Europe has different standards than the US as to whether the color is considered desirable.

FCI states:
_Black nose in black, white and grey subjects; brown nose in brown subjects. In fawn (apricot/red) subjects, the nose should be black or brown according to the intensity of the fawn colour. In light fawn subjects the nose should be as dark as possible.....
Lips: Moderately developed, rather tight, of medium thickness with the upper lip resting on the lower lip without hanging over it. Black in black, white and grey subjects; brown in brown subjects.
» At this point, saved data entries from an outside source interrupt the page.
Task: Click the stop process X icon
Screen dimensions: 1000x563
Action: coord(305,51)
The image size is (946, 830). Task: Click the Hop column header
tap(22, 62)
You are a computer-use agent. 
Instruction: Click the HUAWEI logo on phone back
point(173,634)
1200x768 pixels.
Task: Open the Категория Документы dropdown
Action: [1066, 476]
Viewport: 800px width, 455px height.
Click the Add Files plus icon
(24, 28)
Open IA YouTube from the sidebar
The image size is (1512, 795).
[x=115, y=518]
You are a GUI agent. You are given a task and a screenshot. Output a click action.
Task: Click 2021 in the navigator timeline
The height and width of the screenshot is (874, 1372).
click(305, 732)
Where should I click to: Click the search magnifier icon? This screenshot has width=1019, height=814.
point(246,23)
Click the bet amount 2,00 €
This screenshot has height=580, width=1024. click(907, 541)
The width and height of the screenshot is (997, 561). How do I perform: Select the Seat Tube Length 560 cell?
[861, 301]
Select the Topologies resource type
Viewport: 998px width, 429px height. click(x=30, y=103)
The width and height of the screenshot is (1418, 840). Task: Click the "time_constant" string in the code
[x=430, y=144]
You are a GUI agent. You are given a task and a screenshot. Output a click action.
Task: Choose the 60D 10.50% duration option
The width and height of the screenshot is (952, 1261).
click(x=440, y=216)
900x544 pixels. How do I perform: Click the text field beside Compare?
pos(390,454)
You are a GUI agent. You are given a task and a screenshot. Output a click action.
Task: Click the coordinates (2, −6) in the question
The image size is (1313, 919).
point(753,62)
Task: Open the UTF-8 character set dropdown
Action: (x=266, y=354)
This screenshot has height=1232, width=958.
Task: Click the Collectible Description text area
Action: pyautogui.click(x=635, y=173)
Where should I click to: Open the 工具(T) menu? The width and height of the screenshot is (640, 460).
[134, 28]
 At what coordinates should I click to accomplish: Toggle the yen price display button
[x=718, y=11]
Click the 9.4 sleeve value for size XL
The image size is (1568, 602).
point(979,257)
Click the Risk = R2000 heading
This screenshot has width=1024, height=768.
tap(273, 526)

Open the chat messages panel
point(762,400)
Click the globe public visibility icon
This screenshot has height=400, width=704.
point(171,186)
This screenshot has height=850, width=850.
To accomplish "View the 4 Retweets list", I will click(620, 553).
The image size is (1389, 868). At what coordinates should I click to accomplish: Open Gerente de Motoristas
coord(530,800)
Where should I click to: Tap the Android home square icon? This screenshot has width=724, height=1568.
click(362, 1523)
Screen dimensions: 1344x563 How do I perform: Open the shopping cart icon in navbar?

In orange fawn [apricot] and in red fawn subjects, the lips are more or less dark brown or black._

AKC, in contrast, states:
_Black, blue, gray, silver, cream and white Poodles have black noses, eye-rims and lips, black or self colored toenails and very dark eyes. In the apricots while the foregoing coloring is preferred, liver-colored noses, eye-rims and lips, and amber eyes are permitted but are not desirable._


----------



## Dechi (Aug 22, 2015)

Not what you asked, and it might be the angle, but ask for more pictures, particularly standing up and sitting, facing front. If you look at the left paw, it looks crooked. This might be only aesthetics, or it might be severe enough that the dog will suffer sooner or later in life.


----------



## Minie (Oct 4, 2021)

Our red tpoo has dark liver points. Absolutely acceptable fci standards. He's adorable


----------